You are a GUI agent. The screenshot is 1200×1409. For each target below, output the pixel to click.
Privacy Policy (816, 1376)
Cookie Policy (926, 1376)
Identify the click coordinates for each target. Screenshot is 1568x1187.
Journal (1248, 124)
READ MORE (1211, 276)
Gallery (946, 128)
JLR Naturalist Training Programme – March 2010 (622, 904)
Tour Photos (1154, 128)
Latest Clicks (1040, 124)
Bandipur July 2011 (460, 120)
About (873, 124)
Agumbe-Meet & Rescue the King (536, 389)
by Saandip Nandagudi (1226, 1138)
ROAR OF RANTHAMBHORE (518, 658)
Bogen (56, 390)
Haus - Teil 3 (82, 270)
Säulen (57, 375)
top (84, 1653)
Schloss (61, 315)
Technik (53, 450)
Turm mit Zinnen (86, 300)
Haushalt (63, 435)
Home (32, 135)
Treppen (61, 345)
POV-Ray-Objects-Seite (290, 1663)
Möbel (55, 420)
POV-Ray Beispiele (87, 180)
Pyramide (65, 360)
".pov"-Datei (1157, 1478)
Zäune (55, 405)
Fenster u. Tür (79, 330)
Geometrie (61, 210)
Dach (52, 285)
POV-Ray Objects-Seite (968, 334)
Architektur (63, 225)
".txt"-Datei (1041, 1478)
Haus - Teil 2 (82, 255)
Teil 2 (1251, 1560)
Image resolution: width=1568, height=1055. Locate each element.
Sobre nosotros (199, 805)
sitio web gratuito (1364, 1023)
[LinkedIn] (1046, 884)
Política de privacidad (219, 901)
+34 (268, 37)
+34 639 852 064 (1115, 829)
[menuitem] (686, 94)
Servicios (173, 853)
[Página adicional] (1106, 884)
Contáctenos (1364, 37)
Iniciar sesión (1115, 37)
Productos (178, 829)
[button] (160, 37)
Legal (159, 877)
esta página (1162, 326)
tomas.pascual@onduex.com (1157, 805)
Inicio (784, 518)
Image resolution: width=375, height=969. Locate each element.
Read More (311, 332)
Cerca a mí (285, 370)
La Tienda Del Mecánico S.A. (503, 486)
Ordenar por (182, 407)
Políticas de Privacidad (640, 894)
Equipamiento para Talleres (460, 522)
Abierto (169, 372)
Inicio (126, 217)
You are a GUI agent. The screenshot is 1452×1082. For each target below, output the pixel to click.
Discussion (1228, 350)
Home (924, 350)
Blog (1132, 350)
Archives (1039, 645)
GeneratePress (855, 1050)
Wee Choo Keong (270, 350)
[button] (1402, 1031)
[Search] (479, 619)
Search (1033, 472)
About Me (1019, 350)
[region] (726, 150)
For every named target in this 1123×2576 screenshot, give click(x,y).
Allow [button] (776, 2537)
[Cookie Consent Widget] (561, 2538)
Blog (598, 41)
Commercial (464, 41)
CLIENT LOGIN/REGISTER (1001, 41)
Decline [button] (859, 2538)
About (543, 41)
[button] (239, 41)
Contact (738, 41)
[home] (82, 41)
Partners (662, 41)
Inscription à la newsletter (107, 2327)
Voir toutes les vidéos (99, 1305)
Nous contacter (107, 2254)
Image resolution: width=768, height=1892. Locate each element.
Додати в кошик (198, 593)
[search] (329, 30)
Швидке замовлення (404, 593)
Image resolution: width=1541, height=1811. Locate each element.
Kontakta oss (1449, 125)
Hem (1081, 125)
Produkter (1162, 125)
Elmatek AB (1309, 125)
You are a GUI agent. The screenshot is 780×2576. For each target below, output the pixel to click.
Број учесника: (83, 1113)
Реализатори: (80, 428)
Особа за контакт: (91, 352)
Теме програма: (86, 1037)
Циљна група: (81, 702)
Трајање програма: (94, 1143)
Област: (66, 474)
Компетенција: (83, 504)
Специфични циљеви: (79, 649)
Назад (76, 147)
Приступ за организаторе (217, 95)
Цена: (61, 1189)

What to produce: Format the entries as a JSON list of strings, one string per line and no blank lines. Begin at the first line of the entries and stop after the line that contains "Geometrie (61, 210)".

Reply to the exercise:
[
  "You are a GUI agent. The screenshot is 1200×1409. For each target below, output the pixel to click.",
  "Privacy Policy (816, 1376)",
  "Cookie Policy (926, 1376)",
  "Identify the click coordinates for each target. Screenshot is 1568x1187.",
  "Journal (1248, 124)",
  "READ MORE (1211, 276)",
  "Gallery (946, 128)",
  "JLR Naturalist Training Programme – March 2010 (622, 904)",
  "Tour Photos (1154, 128)",
  "Latest Clicks (1040, 124)",
  "Bandipur July 2011 (460, 120)",
  "About (873, 124)",
  "Agumbe-Meet & Rescue the King (536, 389)",
  "by Saandip Nandagudi (1226, 1138)",
  "ROAR OF RANTHAMBHORE (518, 658)",
  "Bogen (56, 390)",
  "Haus - Teil 3 (82, 270)",
  "Säulen (57, 375)",
  "top (84, 1653)",
  "Schloss (61, 315)",
  "Technik (53, 450)",
  "Turm mit Zinnen (86, 300)",
  "Haushalt (63, 435)",
  "Home (32, 135)",
  "Treppen (61, 345)",
  "POV-Ray-Objects-Seite (290, 1663)",
  "Möbel (55, 420)",
  "POV-Ray Beispiele (87, 180)",
  "Pyramide (65, 360)",
  "\".pov\"-Datei (1157, 1478)",
  "Zäune (55, 405)",
  "Fenster u. Tür (79, 330)",
  "Geometrie (61, 210)"
]